_Records to process_.
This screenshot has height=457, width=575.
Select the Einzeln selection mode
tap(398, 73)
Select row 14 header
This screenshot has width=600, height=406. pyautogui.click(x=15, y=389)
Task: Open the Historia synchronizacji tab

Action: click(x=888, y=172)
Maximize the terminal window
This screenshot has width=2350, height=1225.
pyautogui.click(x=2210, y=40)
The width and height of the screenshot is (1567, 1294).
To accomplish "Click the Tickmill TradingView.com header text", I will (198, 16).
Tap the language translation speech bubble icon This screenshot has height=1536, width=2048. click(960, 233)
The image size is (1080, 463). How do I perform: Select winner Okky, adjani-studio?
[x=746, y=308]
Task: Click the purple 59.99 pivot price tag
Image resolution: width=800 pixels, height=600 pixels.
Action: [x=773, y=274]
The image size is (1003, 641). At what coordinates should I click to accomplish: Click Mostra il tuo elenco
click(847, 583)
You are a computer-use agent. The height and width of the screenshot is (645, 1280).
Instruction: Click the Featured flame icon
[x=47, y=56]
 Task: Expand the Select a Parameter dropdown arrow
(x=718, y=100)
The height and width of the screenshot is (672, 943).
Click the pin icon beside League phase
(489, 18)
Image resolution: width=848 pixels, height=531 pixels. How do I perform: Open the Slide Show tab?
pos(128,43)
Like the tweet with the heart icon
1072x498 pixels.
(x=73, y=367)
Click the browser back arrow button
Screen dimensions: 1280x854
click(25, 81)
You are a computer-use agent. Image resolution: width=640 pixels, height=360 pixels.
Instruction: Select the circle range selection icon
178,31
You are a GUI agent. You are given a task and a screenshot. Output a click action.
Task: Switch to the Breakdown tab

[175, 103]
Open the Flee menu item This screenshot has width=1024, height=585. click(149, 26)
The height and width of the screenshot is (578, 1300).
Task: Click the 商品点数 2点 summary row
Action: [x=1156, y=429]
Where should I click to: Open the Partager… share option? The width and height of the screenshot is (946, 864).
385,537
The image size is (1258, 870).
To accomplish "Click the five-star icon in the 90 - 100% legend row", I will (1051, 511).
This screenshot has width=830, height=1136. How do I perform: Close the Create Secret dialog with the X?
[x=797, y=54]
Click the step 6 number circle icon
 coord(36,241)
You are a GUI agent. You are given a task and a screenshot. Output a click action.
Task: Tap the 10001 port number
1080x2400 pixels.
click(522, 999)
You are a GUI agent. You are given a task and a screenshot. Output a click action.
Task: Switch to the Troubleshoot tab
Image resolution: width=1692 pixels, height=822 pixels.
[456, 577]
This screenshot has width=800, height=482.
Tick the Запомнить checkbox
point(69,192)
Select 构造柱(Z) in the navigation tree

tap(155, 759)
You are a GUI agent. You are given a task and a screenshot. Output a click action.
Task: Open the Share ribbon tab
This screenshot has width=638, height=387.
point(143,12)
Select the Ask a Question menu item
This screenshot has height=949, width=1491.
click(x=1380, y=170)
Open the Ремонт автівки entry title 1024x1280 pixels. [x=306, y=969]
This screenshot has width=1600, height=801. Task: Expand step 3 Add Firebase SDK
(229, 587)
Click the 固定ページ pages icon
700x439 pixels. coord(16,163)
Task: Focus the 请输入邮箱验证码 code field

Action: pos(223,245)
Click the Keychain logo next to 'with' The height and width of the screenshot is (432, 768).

_Your instructions_. Copy out the material word for word and line for line.

_Written solution_.
This screenshot has height=457, width=575.
Select the Einzeln selection mode
tap(398, 73)
Select row 14 header
This screenshot has width=600, height=406. pyautogui.click(x=15, y=389)
Task: Open the Historia synchronizacji tab

Action: click(x=888, y=172)
Maximize the terminal window
This screenshot has width=2350, height=1225.
pyautogui.click(x=2210, y=40)
The width and height of the screenshot is (1567, 1294).
To accomplish "Click the Tickmill TradingView.com header text", I will (198, 16).
Tap the language translation speech bubble icon This screenshot has height=1536, width=2048. click(960, 233)
The image size is (1080, 463). How do I perform: Select winner Okky, adjani-studio?
[x=746, y=308]
Task: Click the purple 59.99 pivot price tag
Image resolution: width=800 pixels, height=600 pixels.
Action: [x=773, y=274]
The image size is (1003, 641). At what coordinates should I click to accomplish: Click Mostra il tuo elenco
click(847, 583)
You are a computer-use agent. The height and width of the screenshot is (645, 1280).
Instruction: Click the Featured flame icon
[x=47, y=56]
 Task: Expand the Select a Parameter dropdown arrow
(x=718, y=100)
The height and width of the screenshot is (672, 943).
Click the pin icon beside League phase
(489, 18)
Image resolution: width=848 pixels, height=531 pixels. How do I perform: Open the Slide Show tab?
pos(128,43)
Like the tweet with the heart icon
1072x498 pixels.
(x=73, y=367)
Click the browser back arrow button
Screen dimensions: 1280x854
click(25, 81)
You are a computer-use agent. Image resolution: width=640 pixels, height=360 pixels.
Instruction: Select the circle range selection icon
178,31
You are a GUI agent. You are given a task and a screenshot. Output a click action.
Task: Switch to the Breakdown tab

[175, 103]
Open the Flee menu item This screenshot has width=1024, height=585. click(149, 26)
The height and width of the screenshot is (578, 1300).
Task: Click the 商品点数 2点 summary row
Action: [x=1156, y=429]
Where should I click to: Open the Partager… share option? The width and height of the screenshot is (946, 864).
385,537
The image size is (1258, 870).
To accomplish "Click the five-star icon in the 90 - 100% legend row", I will (1051, 511).
This screenshot has width=830, height=1136. How do I perform: Close the Create Secret dialog with the X?
[x=797, y=54]
Click the step 6 number circle icon
 coord(36,241)
You are a GUI agent. You are given a task and a screenshot. Output a click action.
Task: Tap the 10001 port number
1080x2400 pixels.
click(522, 999)
You are a GUI agent. You are given a task and a screenshot. Output a click action.
Task: Switch to the Troubleshoot tab
Image resolution: width=1692 pixels, height=822 pixels.
[456, 577]
This screenshot has width=800, height=482.
Tick the Запомнить checkbox
point(69,192)
Select 构造柱(Z) in the navigation tree

tap(155, 759)
You are a GUI agent. You are given a task and a screenshot. Output a click action.
Task: Open the Share ribbon tab
This screenshot has width=638, height=387.
point(143,12)
Select the Ask a Question menu item
This screenshot has height=949, width=1491.
click(x=1380, y=170)
Open the Ремонт автівки entry title 1024x1280 pixels. [x=306, y=969]
This screenshot has width=1600, height=801. Task: Expand step 3 Add Firebase SDK
(229, 587)
Click the 固定ページ pages icon
700x439 pixels. coord(16,163)
Task: Focus the 请输入邮箱验证码 code field

Action: pos(223,245)
Click the Keychain logo next to 'with' The height and width of the screenshot is (432, 768).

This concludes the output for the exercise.